A few years after the rise of the Gen Alpha baby-beauty fanatic, brands are moving on to Gen X. L’Oréal Paris has The X-Files’ Gillian Anderson; IT Cosmetics signed 90210’s Jennie Garth; Baywatch’s Pamela Anderson co-founded Sonsie; and Porizkova is returning as a face for Estée Lauder after 30 years.
There’s more evidence. Sarah Creal Beauty, which calls itself a brand “expertly crafted for babes 40+,” is one of the fastest-growing new lines at Sephora, with double-digit growth, according to Creal. Bobbi Brown’s Jones Road Beauty, Molly Sims’s YSE Beauty, and Laura Geller Beauty are all aimed at Gen X (roughly ages 46 to 61) and Xennials (about 43 to 49). A far cry from tweens with their allowance money, Gen X is the age group predicted to spend the most on skin care and makeup compared to all others, according to a report from World Data Lab and NielsenIQ, thanks to being at their highest earning capacity.
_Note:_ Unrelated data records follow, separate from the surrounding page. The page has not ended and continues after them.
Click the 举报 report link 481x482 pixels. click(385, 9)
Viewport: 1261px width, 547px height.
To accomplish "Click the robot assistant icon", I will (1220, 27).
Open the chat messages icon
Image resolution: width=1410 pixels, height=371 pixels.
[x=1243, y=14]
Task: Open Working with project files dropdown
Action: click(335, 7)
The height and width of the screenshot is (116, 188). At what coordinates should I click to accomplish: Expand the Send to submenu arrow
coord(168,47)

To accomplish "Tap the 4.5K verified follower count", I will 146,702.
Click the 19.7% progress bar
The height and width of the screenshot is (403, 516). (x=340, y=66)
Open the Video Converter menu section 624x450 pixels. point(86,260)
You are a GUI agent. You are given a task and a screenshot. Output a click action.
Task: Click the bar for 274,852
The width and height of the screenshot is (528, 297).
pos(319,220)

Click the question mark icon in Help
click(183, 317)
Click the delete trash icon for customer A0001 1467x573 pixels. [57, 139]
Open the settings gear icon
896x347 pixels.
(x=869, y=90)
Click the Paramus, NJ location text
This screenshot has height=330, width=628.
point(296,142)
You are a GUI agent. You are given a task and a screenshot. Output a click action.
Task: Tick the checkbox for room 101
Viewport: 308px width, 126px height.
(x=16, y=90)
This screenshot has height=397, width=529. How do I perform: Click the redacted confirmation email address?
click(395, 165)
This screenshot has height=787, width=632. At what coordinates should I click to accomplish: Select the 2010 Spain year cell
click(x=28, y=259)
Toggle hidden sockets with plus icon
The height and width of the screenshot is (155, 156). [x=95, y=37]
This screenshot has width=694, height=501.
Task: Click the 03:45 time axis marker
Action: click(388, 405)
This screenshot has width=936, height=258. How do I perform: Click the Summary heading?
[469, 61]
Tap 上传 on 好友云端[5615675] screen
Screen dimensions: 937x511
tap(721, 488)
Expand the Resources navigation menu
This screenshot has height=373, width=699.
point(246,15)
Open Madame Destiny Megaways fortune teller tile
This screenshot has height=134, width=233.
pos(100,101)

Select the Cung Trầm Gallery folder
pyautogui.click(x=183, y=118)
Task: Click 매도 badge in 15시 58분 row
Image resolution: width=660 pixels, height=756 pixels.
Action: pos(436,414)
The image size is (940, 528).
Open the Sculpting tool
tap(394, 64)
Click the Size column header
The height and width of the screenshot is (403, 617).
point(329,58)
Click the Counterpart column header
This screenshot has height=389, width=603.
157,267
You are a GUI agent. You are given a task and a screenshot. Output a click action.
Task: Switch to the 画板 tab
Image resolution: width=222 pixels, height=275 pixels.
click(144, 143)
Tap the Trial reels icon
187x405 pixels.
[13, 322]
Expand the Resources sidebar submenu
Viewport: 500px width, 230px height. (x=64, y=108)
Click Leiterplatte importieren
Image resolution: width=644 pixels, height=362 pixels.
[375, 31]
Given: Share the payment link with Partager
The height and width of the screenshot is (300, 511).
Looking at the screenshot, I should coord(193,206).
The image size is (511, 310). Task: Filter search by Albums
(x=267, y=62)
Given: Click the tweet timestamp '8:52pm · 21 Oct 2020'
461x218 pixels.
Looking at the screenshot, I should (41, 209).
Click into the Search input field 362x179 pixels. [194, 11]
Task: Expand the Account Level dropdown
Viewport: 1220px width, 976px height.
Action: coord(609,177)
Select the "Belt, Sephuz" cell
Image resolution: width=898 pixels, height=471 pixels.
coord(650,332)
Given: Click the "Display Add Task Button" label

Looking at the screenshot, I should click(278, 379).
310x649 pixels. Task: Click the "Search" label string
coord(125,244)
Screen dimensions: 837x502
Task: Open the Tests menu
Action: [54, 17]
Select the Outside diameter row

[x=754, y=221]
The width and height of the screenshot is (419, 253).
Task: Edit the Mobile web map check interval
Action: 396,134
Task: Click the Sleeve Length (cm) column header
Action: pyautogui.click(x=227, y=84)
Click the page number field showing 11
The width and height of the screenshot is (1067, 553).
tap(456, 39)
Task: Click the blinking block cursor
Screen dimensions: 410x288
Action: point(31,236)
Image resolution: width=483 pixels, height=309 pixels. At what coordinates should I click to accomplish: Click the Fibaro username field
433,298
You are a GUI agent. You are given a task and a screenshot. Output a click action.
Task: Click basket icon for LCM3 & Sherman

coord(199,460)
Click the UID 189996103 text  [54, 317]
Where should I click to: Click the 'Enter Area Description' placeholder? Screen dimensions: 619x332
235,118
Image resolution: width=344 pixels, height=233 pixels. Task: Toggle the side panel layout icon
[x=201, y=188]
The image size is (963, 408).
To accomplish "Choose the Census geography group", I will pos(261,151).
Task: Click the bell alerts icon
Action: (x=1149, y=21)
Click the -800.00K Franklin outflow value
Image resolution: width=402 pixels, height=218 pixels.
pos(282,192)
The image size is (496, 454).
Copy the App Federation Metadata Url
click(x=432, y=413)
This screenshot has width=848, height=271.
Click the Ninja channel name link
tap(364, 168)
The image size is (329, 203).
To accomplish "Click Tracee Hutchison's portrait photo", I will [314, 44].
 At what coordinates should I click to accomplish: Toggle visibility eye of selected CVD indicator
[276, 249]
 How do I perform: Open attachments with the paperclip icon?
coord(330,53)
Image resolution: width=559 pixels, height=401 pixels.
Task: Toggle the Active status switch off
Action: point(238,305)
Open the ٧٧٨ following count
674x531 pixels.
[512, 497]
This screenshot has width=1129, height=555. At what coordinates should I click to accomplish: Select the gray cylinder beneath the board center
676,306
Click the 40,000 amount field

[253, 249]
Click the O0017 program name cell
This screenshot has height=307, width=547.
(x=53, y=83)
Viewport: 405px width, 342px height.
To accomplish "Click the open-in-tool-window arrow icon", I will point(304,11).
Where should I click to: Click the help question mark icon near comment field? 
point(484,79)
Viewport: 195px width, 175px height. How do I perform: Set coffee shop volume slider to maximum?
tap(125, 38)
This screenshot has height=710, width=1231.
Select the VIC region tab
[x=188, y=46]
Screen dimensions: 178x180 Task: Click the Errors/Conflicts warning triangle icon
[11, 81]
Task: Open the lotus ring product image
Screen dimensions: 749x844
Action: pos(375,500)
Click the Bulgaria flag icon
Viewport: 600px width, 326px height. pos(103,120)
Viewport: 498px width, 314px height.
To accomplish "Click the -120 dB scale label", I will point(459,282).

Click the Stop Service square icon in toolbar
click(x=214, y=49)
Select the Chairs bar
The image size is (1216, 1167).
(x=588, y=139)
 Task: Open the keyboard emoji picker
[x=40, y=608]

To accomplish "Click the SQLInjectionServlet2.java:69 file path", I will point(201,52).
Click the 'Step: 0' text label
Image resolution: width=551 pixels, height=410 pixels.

True to the so-called “middle child” of generations, wedged between attention-hogging boomers and their millennial offspring, Gen X wasn’t courted by the beauty industry until fairly recently. Creal, 56, was a formulator at Estée Lauder and helped build Victoria Beckham Beauty. “There’s been a lot of tokenism: Here are our twentysomethings and our 70-year-olds with gray hair and wrinkles,” she says. “And I was like, ‘Where are the 40- to 60-year-olds? Do you think that the person shopping in their 30s at Sephora is suddenly going to go to department stores?’” While modern-day marketing is focused on being “everything to everybody,” Creal wanted to be “laser-focused” on her own generation and beyond. Her brand suits a range of skin tones (her concealer comes in 21 shades), and she only tests on and features models who are women aged 40-plus.
Gen X women are finding that their beauty needs have changed. “Some women haven’t had their makeup done since the 2000s,” Creal says. IT Cosmetics global makeup coach Erica Taylor, a 49-year-old content creator who’s been called “social media’s midlife makeup guru” by The New York Times, advises a generation that mostly learned how to do makeup at the mall, in a middle school bathroom, or from a friend’s older sister, rather than from a YouTube tutorial like millennials or Gen Z. She demonstrates on her own face, showing how to update outdated techniques (blush “doesn’t go up the temple like you’re in Star Trek: The Next Generation”) and avoid others that don’t work on mature skin. (Setting powder on under-eyes? “No. Return of the Mummy.”)
The cassette-tape generation is becoming increasingly active online, not only watching tutorials but even creating them themselves. “I’ve never heard Gen X more than I hear it now,” says Tennille Jenkins, a 47-year-old content creator with gray-and-white, shiny curls. “I’ve been getting a lot more meme kind of content where it’s just someone listing their Gen X traits.” Jenkins joins a group of older influencers who are “very proud about where I am in life, my age, my history, the things that bring me joy and happiness. We are spending more money and time on ourselves. We’re taking that trip. We’re just feeling emboldened to just embrace and live life. These are beautiful years.” Sims adds, “Today’s multi-hyphenate 40-plus woman looks and feels better. She’s healthier than she’s ever been. She’s inspired. She wants her beauty to meet her where she is.”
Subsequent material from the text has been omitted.